GIVEN PASSAGE -
BEGIN
MB: There are so many possible answers to this question. I guess an imagination of the future requires a certain grasp of the present, and our present reality has become so stratified. It encompasses both the high tech “lifestyles” of an optimistic sci-fi vision and the dystopian decay of Blade Runner at the same time. Maybe while we attempt to navigate this slippery present moment we are less focused on the future. Meanwhile many of the prophesies of a writer like George Orwell have come to pass. For example, we actively participate in an erosion of privacy through social networks like MySpace and Facebook.
CA: I just interviewed Judith Donath, an MIT professor who has researched social network sites like MySpace and Facebook. We talked about possible repercussions of that voluntary erosion of privacy that includes the government using information gathered from such sites to detain you from flying or a potential employer having access to that information while making hiring decisions. Which certainly sounds Orwellian to me. Judith also talked a lot about the design of such sites. One of the clearest considerations in the design of your paintings is the palette. How do you choose the colors you use?
END
INFORMATION GIVEN -
BEGIN
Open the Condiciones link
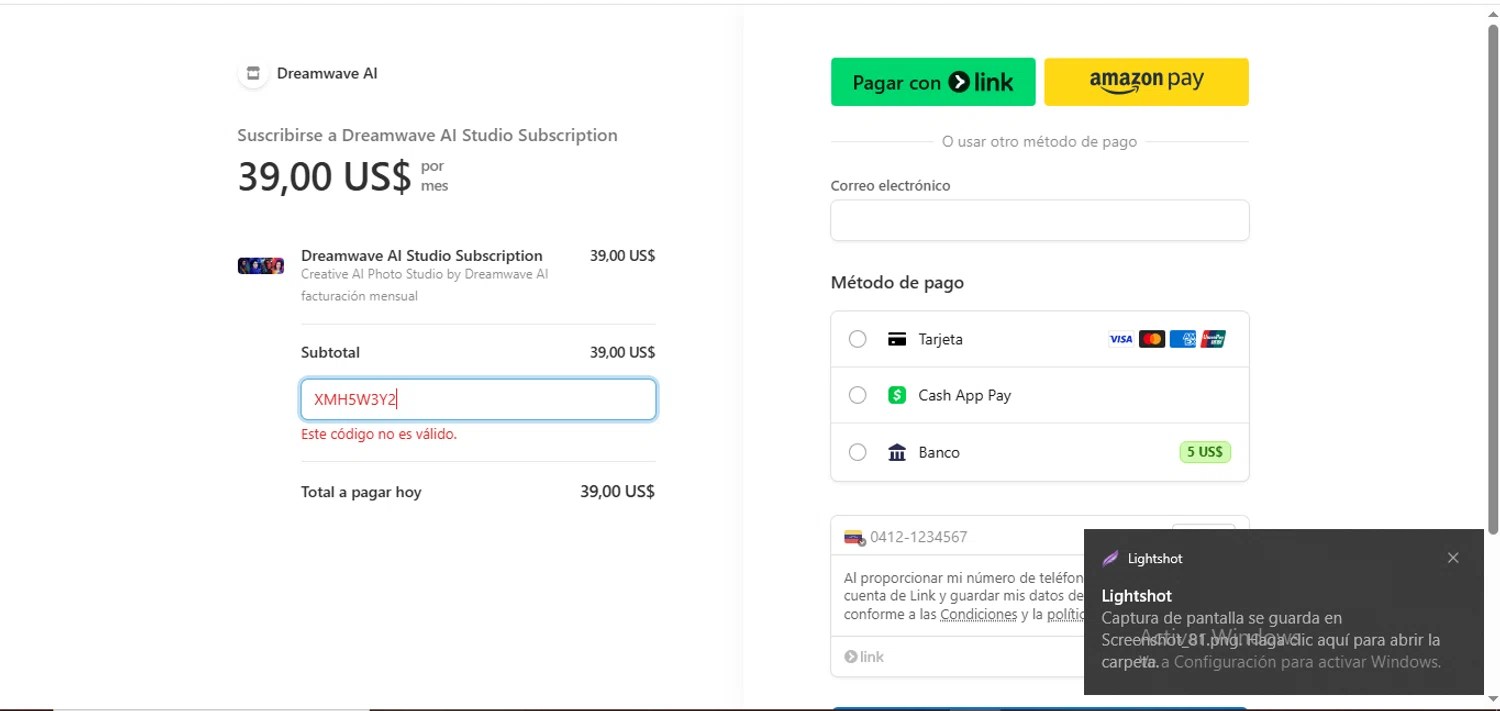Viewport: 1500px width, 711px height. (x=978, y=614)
END
BEGIN
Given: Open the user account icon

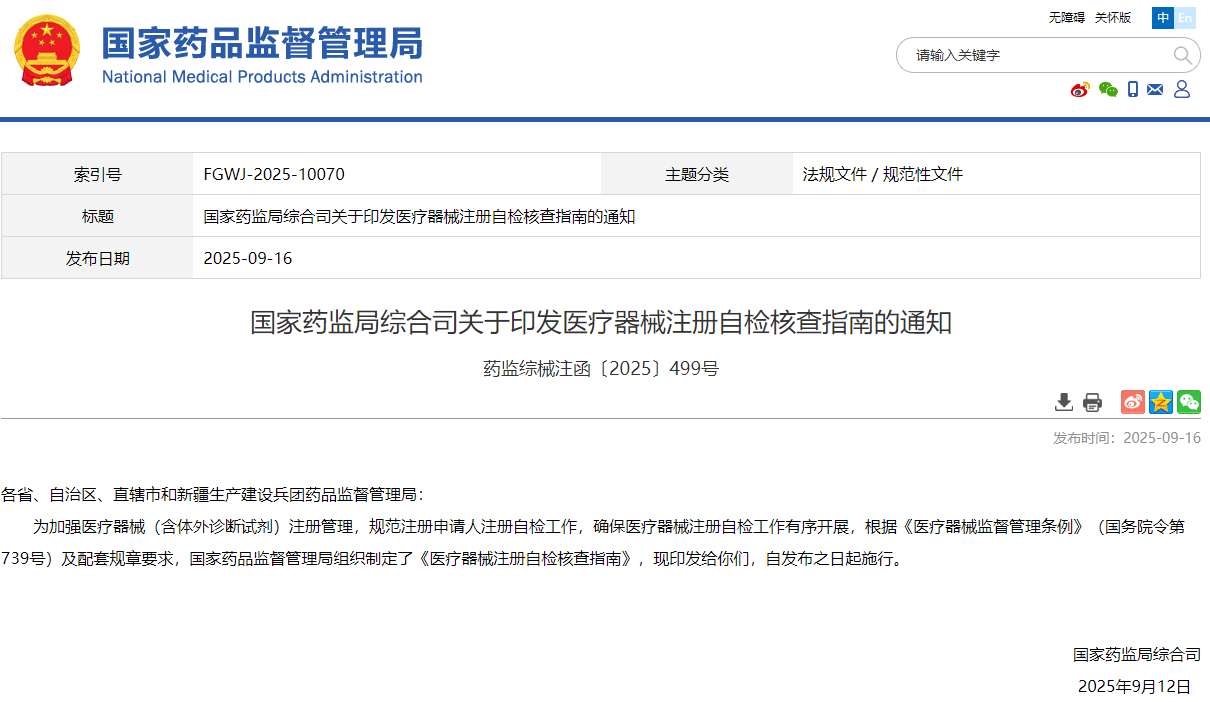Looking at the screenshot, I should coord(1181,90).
END
TASK REQUIREMENTS - Reproduce word for word the stretch of the interview excerpt above from "CA: I just interviewed" through "colors you use?".

EXERCISE ANSWER -
CA: I just interviewed Judith Donath, an MIT professor who has researched social network sites like MySpace and Facebook. We talked about possible repercussions of that voluntary erosion of privacy that includes the government using information gathered from such sites to detain you from flying or a potential employer having access to that information while making hiring decisions. Which certainly sounds Orwellian to me. Judith also talked a lot about the design of such sites. One of the clearest considerations in the design of your paintings is the palette. How do you choose the colors you use?